======== DATA TO USE ========

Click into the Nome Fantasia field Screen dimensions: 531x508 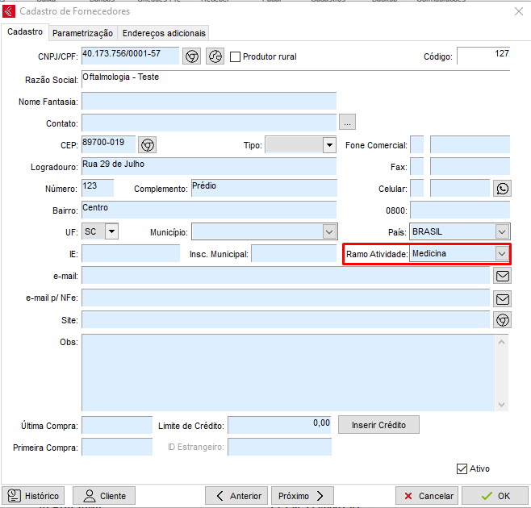coord(208,101)
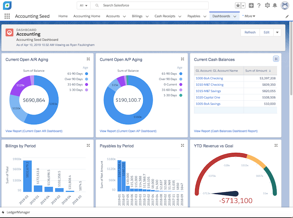
Task: Click the Refresh dashboard button
Action: (x=250, y=32)
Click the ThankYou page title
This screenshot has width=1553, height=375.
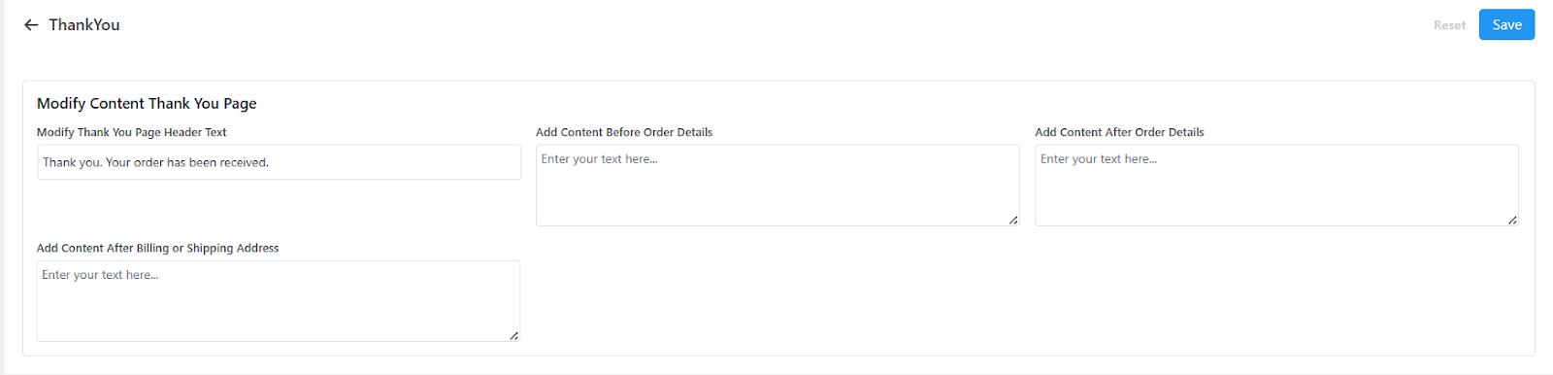click(x=84, y=25)
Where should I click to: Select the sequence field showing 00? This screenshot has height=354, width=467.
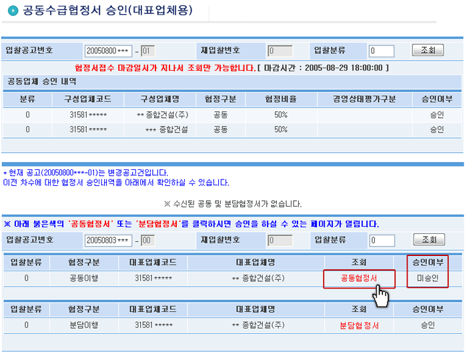(147, 240)
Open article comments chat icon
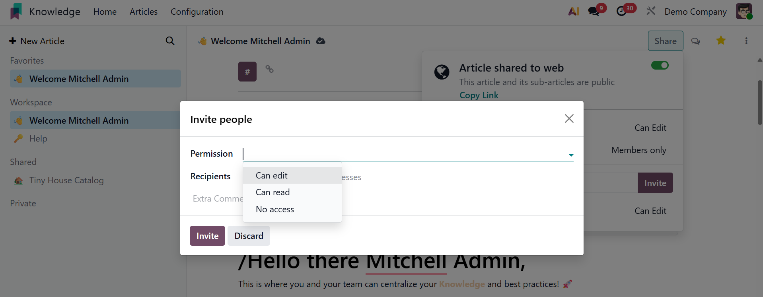 [x=695, y=41]
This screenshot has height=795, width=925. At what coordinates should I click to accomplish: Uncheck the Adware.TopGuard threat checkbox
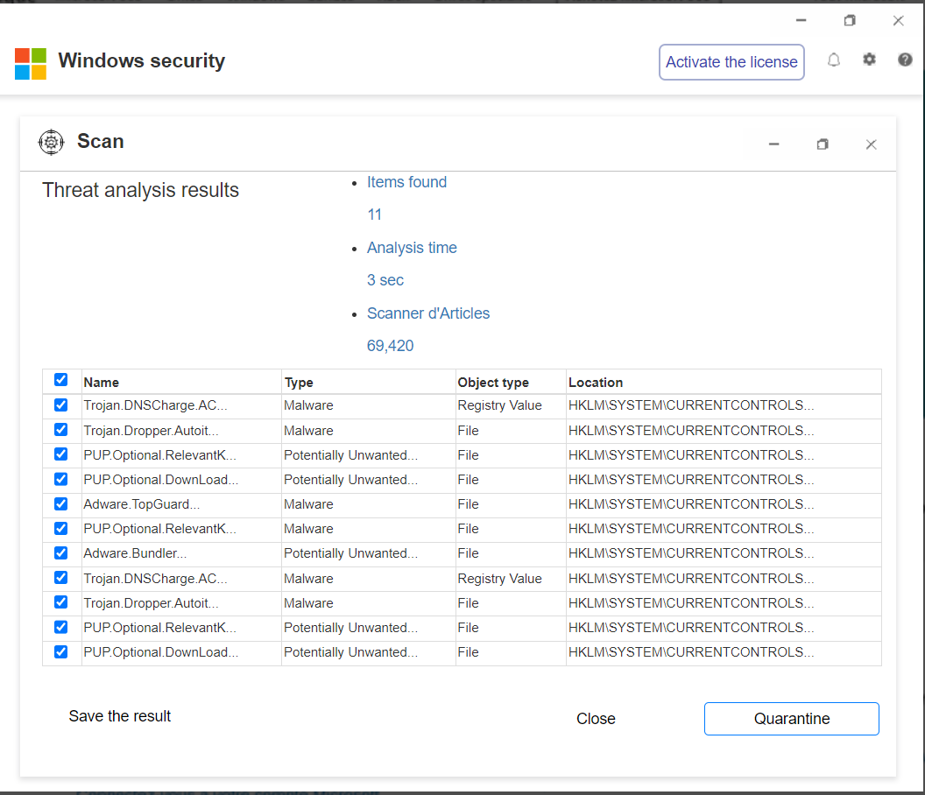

========

TASK GOAL ▸ Please swap "chat icon" for "speech bubble icon" in the lines running from the one containing "Where should I" through the end of the records, and write those lines out again with nothing else changed. Leave the pictures out of your answer.

SOLUTION ▸
Where should I click to: Select the sequence field showing 00? This screenshot has height=354, width=467.
(147, 240)
Open article comments speech bubble icon
 [x=695, y=41]
This screenshot has height=795, width=925. At what coordinates should I click to accomplish: Uncheck the Adware.TopGuard threat checkbox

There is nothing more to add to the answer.